Province provides funding for primary health care expansion in Minto

CLIFFORD – The Minto-Mapleton Family Health Team (MMFHT) will be able to provide primary health care to hundreds of additional residents after receiving more than a half-million dollars in provincial funding to add two nurse practitioners, a practical nurse and a receptionist to the team’s roster.

Perth-Wellington MPP Matthew Rae announced the funding on Feb. 7 at the health team’s Clifford Medical Centre, where one of the new nurse practitioners will work.

“This is a great day in the Town of Minto,” said Rae.

“I am excited to share that our government is providing over $568,000 to the Minto-Mapleton Family Health Team to expand primary care in their catchment area, specifically in Clifford.”

Rae said the funding will allow an additional 1,400 to 1,600 residents within Minto and Mapleton to receive primary care in the community they live.

“This funding will also indirectly help relieve the pressure on our rural emergency rooms,” Rae added.

“Providing more people with primary care in the community will mean less people have to visit one of our rural ERs for non-emergency health care needs and this will relieve the pressure our rural nurses and doctors are currently operating under.”

Rae said the funding is part of “the first major expansion in Ontario of inter-professional primary care teams since their inception in 2005.”

A press release from Rae’s office states that province-wide, the government is spending $90 million to add over 400 new primary care providers within 78 new and expanded inter-professional primary care teams.

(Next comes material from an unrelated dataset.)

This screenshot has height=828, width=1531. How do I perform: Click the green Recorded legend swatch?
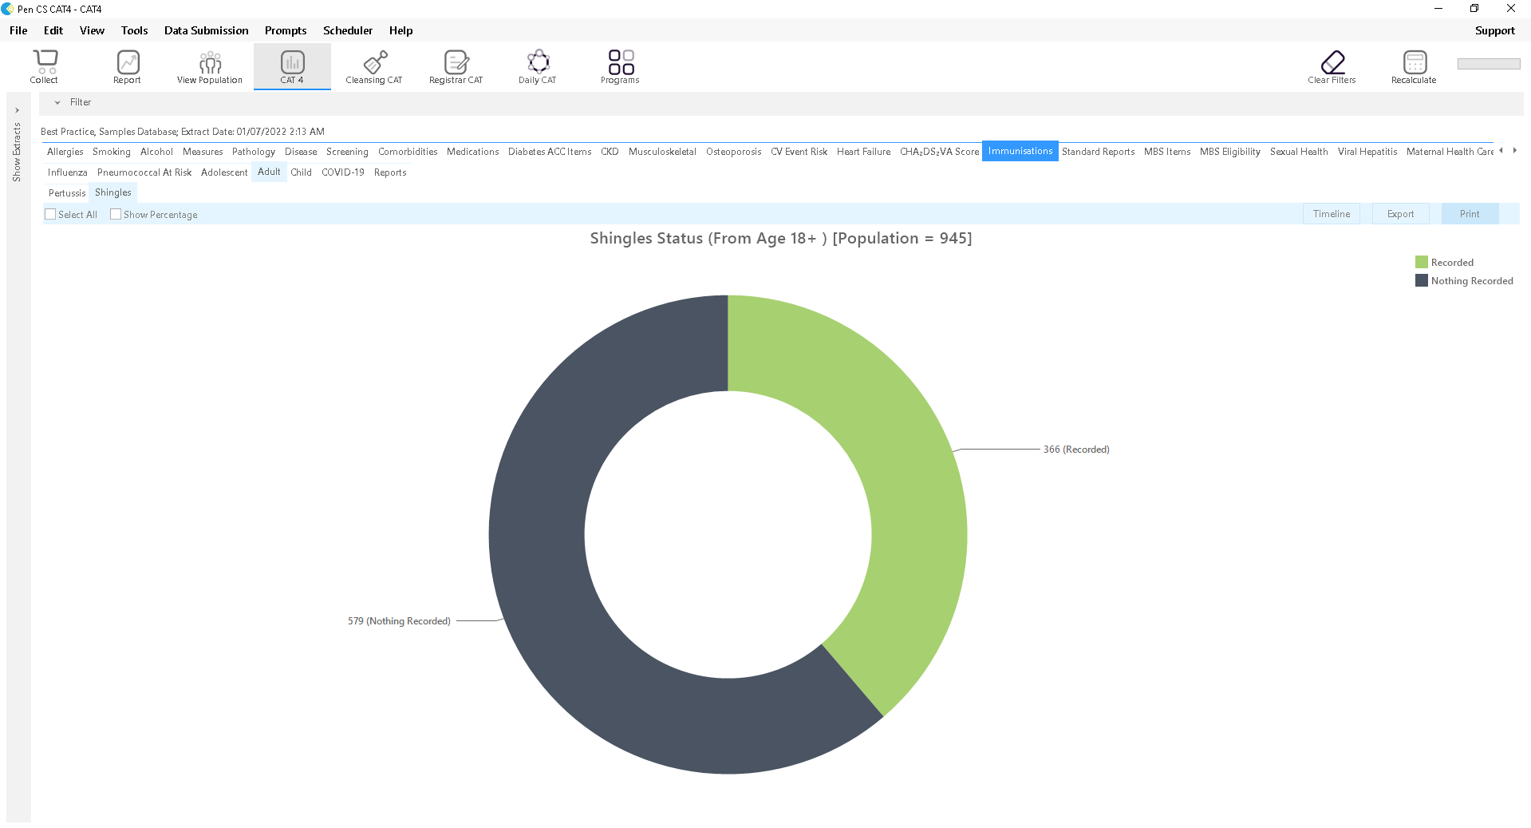(1421, 262)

An additional $20 million will provide a boost to all existing inter-professional primary care teams, helping meet increased operational costs for their facilities and supplies, the release states.

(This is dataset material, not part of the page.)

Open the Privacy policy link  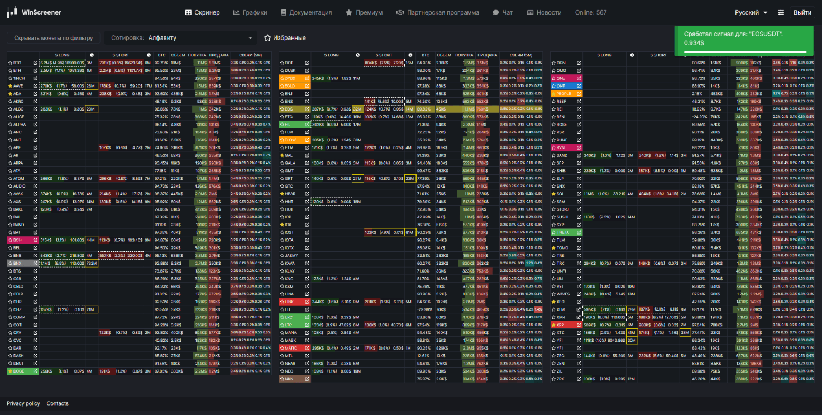pos(23,403)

“It’s an especially proud moment for me coming from Minto obviously. I know our health care workers have gone above and beyond during the pandemic and continue to do so during these challenging times,” said Rae.

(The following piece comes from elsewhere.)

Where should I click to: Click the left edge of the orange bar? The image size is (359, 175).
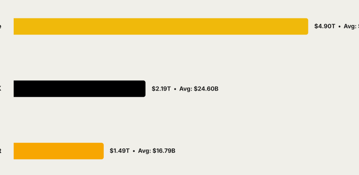pyautogui.click(x=15, y=151)
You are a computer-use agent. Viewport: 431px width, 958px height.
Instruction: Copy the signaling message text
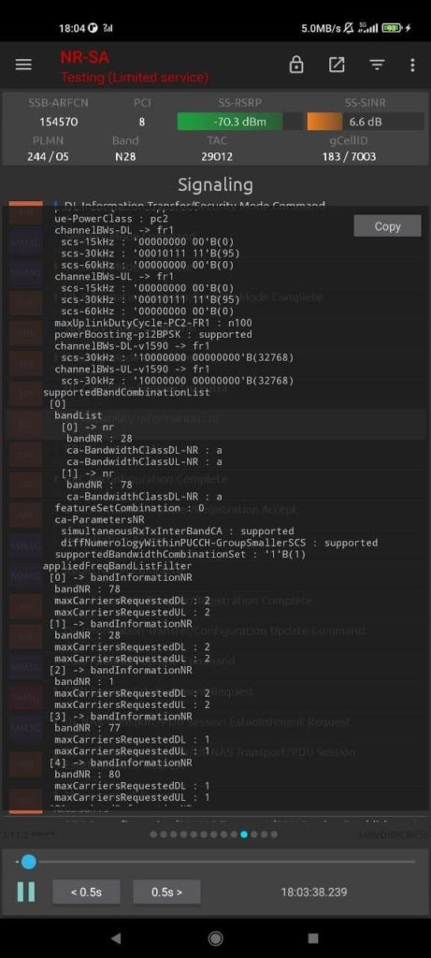pyautogui.click(x=387, y=226)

“I want to thank the entire Mapleton-Minto and Family Health Team for everything that you do for our communities. And I want to congratulate you on securing this funding.”

MMFHT executive director Shirley Borges said, “It’s a very exciting day for rural Wellington and our Minto-Mapleton Family Health Team and especially for the many individuals in our north Wellington area who will need access to a care provider, specifically a nurse practitioner, or physician, or access to our fantastic programs and services that family health teams provide.”

Borges pointed out the local health team currently has four nurse practitioners working at the main primary health care provider to about 2,000 patients.

She added the addition of two full-time nurse practitioners will improve access to services such as “diabetes care, cardiac and respiratory care, mental health and addiction supports, and a wide range of wellness and chronic disease management programs.”

Borges said the first order of business will be to hire a second nurse practitioner for the Clifford site, noting current staff “are really excited to welcome a new nurse practitioner.

“The site is move-in ready once the nurse practitioner’s hired,” she said, adding the other nurse practitioner and receptionist would be stationed elsewhere in the health team’s area, mostly likely at facilities in Palmerston or Harriston.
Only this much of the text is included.